Still, it’s not clear what Google’s final proposal says, since the European commission hasn’t yet released Google’s detailed proposal to the public. For the company’s critics, the devil is in the details. In past proposals, Google has suggested that rival search services would have to pay Google for placement as a rival service on pages that serve particular types of advertising, including Google’s popular product listing ads. In the event those ads don’t appear, rival services would get placement for free.

In addition, Google’s past proposals have also included language that would exclude merchants like Amazon from being listed among the alternatives provided by its rivals.

David Wood, a lobbyist with ICOMP, which represents Microsoft and other complainants, said that the Commission is running the risk of having the wool pulled over its eyes by Google, according to a report by Reuters. A representative for Euro-Cities, a German mapping service, told Reuters that the company would look to the courts for further action if the settlement didn’t go far enough.

Joaquin Almunia, the Commission Vice President in charge of Competition Policy, said in a statement that he thinks the agreement is enough.

“My mission is to protect competition to the benefit of consumers, not competitors,” he said. “I believe that the new proposal obtained from Google after long and difficult talks can now address the Commission’s concerns.”

The wrangling over the case isn’t done yet. The Commission will discuss the changes with the complainants in the case, including Microsoft, before making the agreement legally binding.

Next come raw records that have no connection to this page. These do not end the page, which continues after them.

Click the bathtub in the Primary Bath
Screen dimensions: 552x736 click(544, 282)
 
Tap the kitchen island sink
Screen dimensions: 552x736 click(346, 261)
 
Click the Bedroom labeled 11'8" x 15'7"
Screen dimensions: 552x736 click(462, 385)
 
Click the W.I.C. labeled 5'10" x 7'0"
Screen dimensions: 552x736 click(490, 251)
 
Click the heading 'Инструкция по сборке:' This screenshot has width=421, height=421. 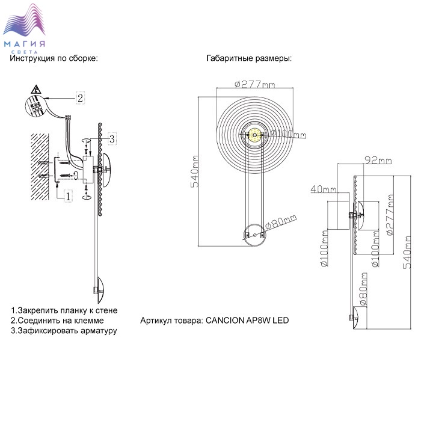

Update: FairSearch Europe, which represents a coalition of complainants in the antitrust action including Microsoft, Expedia, Nokia and TripAdvisor, provided the following statement from Legal Counsel Thomas Vinje to GeekWire in an email:

The European Commission has tentatively accepted a proposal by Google which is worse than doing nothing. These proposed commitments have not been subjected to any form of consultation, although it was thanks to market testing of industry participants that the Commission had condemned two previous packages of proposed commitments as fatally flawed.

FairSearch Europe needs to examine this proposal in detail, but our concern is that the proposed commitments lock in discrimination and raise rivals’ costs instead of solving the problem of Google’s anti-competitive practices.

Google now holds a 95 percent market share of search across the European Union and gives preferential treatment to its own services, which damages competition and gives consumers less choice.

The Google proposal requires rivals to pay Google for placement similar to that of Google’s own material, undercutting the ability of other to compete and provide consumer choice. This will be done through an auction mechanism that requires participating companies to hand the vast majority of their profits to Google.

FairSearch’s position is that given the broad impact of such a settlement on consumers, competitors, innovation and Europe’s digital economy, it is vital that the latest package of Google’s proposed commitments be subject to a broad a consultation of stakeholders. Sadly, this does not seem to be the case.

It was thanks to such market testing that the two previous series of Google proposed commitments were demonstrated to be fatally flawed as mechanisms to restore competition to search.

Representing the diverse components of the search market, FairSearch is committed to working with the Commission in any way possible to identify effective solutions that restore competition to the search markets. In the two previous consultations, FairSearch and its members provided concrete evidence that Google’s proposed commitments did not deliver the improvements in competition that they were theoretically designed to achieve. That evidence was gained through actual testing of the proposals, and this third package should be subject to the same broad and concrete vetting by those who understand the industry by participating in it.

[This post has been updated to clarify Google’s past proposals.]